Peter Kotowski, Loyola University Chicago, " 'Addicted Themselves to Pleasure and Effeminacy': William Penn, Quaker Ethics, and Unfree Labor in Early Pennsylvania"
Comment: Daniel K. Richter, McNeil Center for Early American Studies, University of Pennsylvania
5:00-6:00 p.m. Reception, McNeil Center
Saturday, September 20, 2014
All Saturday events will take place at Stenton, 4601 N 18th Street
9:00-9:30 a.m. Coffee
9:30–10:15 a.m. Bernie Herman, University of North Carolina at Chapel Hill
“Ambition, Aesthetics, and Affect in the Material World of James and Sarah Logans' Stenton"
10:15-10:30 a.m. Break
10:30–12:00 p.m. Panel IV – Houses
Chair: Robert Blair St.
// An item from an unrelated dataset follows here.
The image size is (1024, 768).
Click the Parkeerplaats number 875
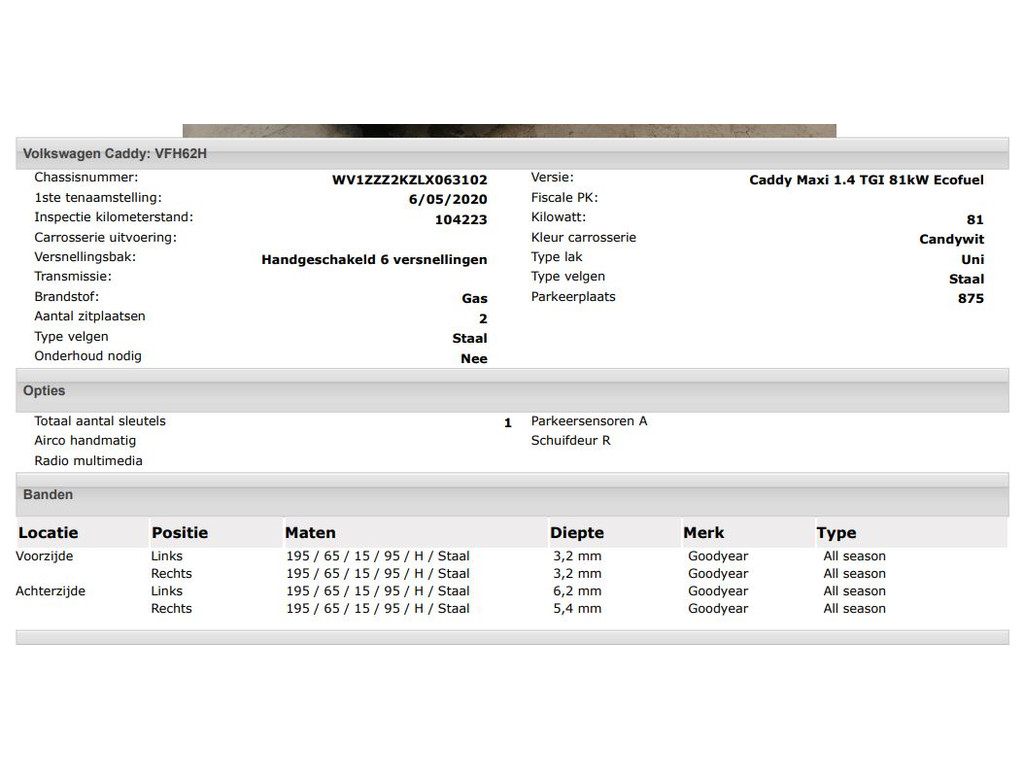point(970,298)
George, University of Pennsylvania
Panelists:
Stephen Hague, Rowan University, "Imperial Houses in the British Atlantic World"
Laura C. Keim, Stenton Museum, "James Logan and his World of Goods: Atlantic Identity Deconstructed at Stenton"
Nicole Belolan, University of Delaware, "A Bed in the Parlor: James Logan and Navigating Disability in Early America"
Comment: Jennifer Van Horn, George Mason University
12:00-1:00 p.m. Lunch
1:00–2:30 p.m. Panel V – Landscape
Chair: Aaron Wunsch, University of Pennsylvania Graduate Program in Historic Preservation
Panelists:
Deborah Miller, Stenton Museum
Sarah Chesney, Stenton Museum
Dennis S. Pickeral, Stenton Museum"'Many Rare and Beautiful Plants': Rediscovering the Landscape of James Logan's Country Seat"
Comment: Elizabeth Milroy, Philadelphia Museum of Art
2:30–2:45 p.m. Break
2:45–3:30 p.m. James N. Green, The Library Company of Philadelphia
“Logan’s Library: Access to and Storage of books and Papers”
3:30-4:15 p.m. Tours of House and Grounds
4:15-4:35 p.m. Closing Remarks
Gary Nash, University of California, Los Angeles
“The Importance of James Logan”
The conference is free and open to the public, but preregistration is required.